→ **TASK INSTRUCTIONS**
In the records below, the line with "Viewport: 706px width, 1568px height." opens the range and the line with "Task: Open Applications in the sidebar" closes it; print that range exactly and nothing else.

→ **DATA EXTRACTS**
########################################
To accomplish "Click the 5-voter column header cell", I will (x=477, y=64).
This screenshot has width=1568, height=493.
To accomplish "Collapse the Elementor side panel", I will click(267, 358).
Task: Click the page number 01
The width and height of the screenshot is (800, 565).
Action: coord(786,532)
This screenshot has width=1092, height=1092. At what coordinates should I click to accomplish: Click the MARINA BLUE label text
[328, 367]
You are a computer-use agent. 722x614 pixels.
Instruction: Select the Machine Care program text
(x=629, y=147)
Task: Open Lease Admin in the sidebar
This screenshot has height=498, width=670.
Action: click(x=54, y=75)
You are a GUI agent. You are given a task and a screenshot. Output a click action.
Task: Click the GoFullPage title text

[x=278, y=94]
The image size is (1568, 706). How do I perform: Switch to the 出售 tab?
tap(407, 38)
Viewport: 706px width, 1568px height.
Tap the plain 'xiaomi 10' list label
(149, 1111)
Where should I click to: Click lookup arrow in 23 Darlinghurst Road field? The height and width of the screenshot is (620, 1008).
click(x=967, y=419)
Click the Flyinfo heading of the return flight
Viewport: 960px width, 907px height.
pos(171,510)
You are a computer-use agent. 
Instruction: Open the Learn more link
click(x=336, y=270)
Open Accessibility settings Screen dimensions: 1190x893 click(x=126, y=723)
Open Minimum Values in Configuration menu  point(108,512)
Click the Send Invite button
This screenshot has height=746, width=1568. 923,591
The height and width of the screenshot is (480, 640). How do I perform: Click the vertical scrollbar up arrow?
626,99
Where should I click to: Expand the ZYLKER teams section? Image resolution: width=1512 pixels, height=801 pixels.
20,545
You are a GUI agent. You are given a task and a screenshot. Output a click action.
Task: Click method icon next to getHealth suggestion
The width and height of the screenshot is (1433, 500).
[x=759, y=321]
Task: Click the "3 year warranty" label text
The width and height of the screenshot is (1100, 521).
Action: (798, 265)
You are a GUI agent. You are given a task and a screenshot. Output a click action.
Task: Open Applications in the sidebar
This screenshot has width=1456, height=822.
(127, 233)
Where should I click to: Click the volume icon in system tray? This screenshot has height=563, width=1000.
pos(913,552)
########################################
→ **ANSWER TO THE EXERCISE**
Viewport: 706px width, 1568px height.
Tap the plain 'xiaomi 10' list label
(149, 1111)
Where should I click to: Click lookup arrow in 23 Darlinghurst Road field? The height and width of the screenshot is (620, 1008).
click(x=967, y=419)
Click the Flyinfo heading of the return flight
Viewport: 960px width, 907px height.
pos(171,510)
You are a computer-use agent. 
Instruction: Open the Learn more link
click(x=336, y=270)
Open Accessibility settings Screen dimensions: 1190x893 click(x=126, y=723)
Open Minimum Values in Configuration menu  point(108,512)
Click the Send Invite button
This screenshot has height=746, width=1568. 923,591
The height and width of the screenshot is (480, 640). How do I perform: Click the vertical scrollbar up arrow?
626,99
Where should I click to: Expand the ZYLKER teams section? Image resolution: width=1512 pixels, height=801 pixels.
20,545
You are a GUI agent. You are given a task and a screenshot. Output a click action.
Task: Click method icon next to getHealth suggestion
The width and height of the screenshot is (1433, 500).
[x=759, y=321]
Task: Click the "3 year warranty" label text
The width and height of the screenshot is (1100, 521).
Action: (798, 265)
You are a GUI agent. You are given a task and a screenshot. Output a click action.
Task: Open Applications in the sidebar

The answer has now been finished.